| TASK ITEM |
Output all the entries below. Each must match exactly.
────────
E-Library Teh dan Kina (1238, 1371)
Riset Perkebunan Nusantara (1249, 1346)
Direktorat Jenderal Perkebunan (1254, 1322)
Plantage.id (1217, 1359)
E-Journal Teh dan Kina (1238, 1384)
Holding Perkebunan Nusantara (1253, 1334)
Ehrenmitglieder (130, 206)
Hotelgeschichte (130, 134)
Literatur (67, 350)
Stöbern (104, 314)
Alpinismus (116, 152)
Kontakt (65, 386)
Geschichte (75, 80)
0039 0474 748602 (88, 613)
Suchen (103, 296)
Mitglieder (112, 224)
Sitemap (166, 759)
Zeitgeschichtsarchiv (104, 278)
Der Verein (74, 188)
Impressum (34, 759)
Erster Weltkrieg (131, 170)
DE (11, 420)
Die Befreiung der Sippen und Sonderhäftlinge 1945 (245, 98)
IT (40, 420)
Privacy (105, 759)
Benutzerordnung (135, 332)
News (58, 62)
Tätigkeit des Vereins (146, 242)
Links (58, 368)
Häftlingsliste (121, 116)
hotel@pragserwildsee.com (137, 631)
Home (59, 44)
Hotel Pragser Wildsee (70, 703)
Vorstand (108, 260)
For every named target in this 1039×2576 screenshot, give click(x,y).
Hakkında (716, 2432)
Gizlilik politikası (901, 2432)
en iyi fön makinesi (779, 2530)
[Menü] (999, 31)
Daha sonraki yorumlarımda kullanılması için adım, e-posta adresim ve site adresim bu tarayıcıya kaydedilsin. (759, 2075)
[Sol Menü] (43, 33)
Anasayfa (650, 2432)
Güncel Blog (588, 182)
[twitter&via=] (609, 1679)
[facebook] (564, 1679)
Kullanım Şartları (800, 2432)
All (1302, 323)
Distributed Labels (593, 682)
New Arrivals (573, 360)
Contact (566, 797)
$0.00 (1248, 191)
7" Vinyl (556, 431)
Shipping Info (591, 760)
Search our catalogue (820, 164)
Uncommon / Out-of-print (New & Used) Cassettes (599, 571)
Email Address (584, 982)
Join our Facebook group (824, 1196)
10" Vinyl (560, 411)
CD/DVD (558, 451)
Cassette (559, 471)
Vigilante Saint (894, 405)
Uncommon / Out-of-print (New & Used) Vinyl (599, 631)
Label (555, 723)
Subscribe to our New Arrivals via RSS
────────
| EXERCISE SOLUTION |
E-Library Teh dan Kina (1238, 1371)
Riset Perkebunan Nusantara (1249, 1346)
Direktorat Jenderal Perkebunan (1254, 1322)
Plantage.id (1217, 1359)
E-Journal Teh dan Kina (1238, 1384)
Holding Perkebunan Nusantara (1253, 1334)
Ehrenmitglieder (130, 206)
Hotelgeschichte (130, 134)
Literatur (67, 350)
Stöbern (104, 314)
Alpinismus (116, 152)
Kontakt (65, 386)
Geschichte (75, 80)
0039 0474 748602 (88, 613)
Suchen (103, 296)
Mitglieder (112, 224)
Sitemap (166, 759)
Zeitgeschichtsarchiv (104, 278)
Der Verein (74, 188)
Impressum (34, 759)
Erster Weltkrieg (131, 170)
DE (11, 420)
Die Befreiung der Sippen und Sonderhäftlinge 1945 (245, 98)
IT (40, 420)
Privacy (105, 759)
Benutzerordnung (135, 332)
News (58, 62)
Tätigkeit des Vereins (146, 242)
Links (58, 368)
Häftlingsliste (121, 116)
hotel@pragserwildsee.com (137, 631)
Home (59, 44)
Hotel Pragser Wildsee (70, 703)
Vorstand (108, 260)
For every named target in this 1039×2576 screenshot, give click(x,y).
Hakkında (716, 2432)
Gizlilik politikası (901, 2432)
en iyi fön makinesi (779, 2530)
[Menü] (999, 31)
Daha sonraki yorumlarımda kullanılması için adım, e-posta adresim ve site adresim bu tarayıcıya kaydedilsin. (759, 2075)
[Sol Menü] (43, 33)
Anasayfa (650, 2432)
Güncel Blog (588, 182)
[twitter&via=] (609, 1679)
[facebook] (564, 1679)
Kullanım Şartları (800, 2432)
All (1302, 323)
Distributed Labels (593, 682)
New Arrivals (573, 360)
Contact (566, 797)
$0.00 (1248, 191)
7" Vinyl (556, 431)
Shipping Info (591, 760)
Search our catalogue (820, 164)
Uncommon / Out-of-print (New & Used) Cassettes (599, 571)
Email Address (584, 982)
Join our Facebook group (824, 1196)
10" Vinyl (560, 411)
CD/DVD (558, 451)
Cassette (559, 471)
Vigilante Saint (894, 405)
Uncommon / Out-of-print (New & Used) Vinyl (599, 631)
Label (555, 723)
Subscribe to our New Arrivals via RSS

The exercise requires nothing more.